Mihailis Diamantis, Rishab Nithyanand

Privacy enforcement relies on an overlooked and often false premise—that firms know what their own data practices are. No enforcement action can induce firms to adopt responsible data practices if firms do not know where they fall short. This paper starts by offering a theoretical framework for assessing what firms know.

Drawing on cognitive scientific characterizations of system awareness, we propose that firms know some item of information when it is dispersed internally and poised for governing behavior.

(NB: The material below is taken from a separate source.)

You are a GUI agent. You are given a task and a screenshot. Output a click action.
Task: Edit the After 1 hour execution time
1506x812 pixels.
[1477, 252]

With respect to data handling practices, we argue this means that at least four internal constituencies would know how their firms collect, store, and use data: the technologists who directly manage data, the executives who make strategic decisions about data, the marketers who advertise firm data practices, and the attorneys who verify compliance with internal standards and external regulations. Next, we empirically demonstrate that firms know surprisingly little about their data practices. Our interviews and surveys of employees at firms that handle large amounts of personal data uncover three obstacles that prevent firms from having the sort of self-knowledge that deterrence presumes. First, firms may not generate the necessary internal reports on their own data practices. Second, even when such reports are generated, they may not be presented in a manner that is comprehensible across constituencies. And third, information tends to become siloed within firm units. This paper looks outside of privacy law for a solution. Recent scholarship on securities disclosures has highlighted the variety of goals that disclosures serve. While the main purpose of publishing financial disclosures is to inform outside investors, the process of preparing disclosures also has beneficial internal effects. It forces firms to study their own financial health and ensures that relevant corporate leaders are apprised of the results. Mandatory disclosures about corporate data practices could have a similar effect. While some states already require firms to publish generic information about data practices to consumers, but these disclosures lack basic attributes that make financial disclosures effective—they lack detail, no human signs them, and they are not filed with any state authority. Securities-style disclosures hold more promise. By carefully tailoring the content, format, and required signatories of data practice disclosures, authorities could force firms to generate, translate, and internally propagate important information. We provide a disclosure template that balances the cost to firms of preparing the disclosure with enforcers’ need to ensure firms know what they are doing with our data.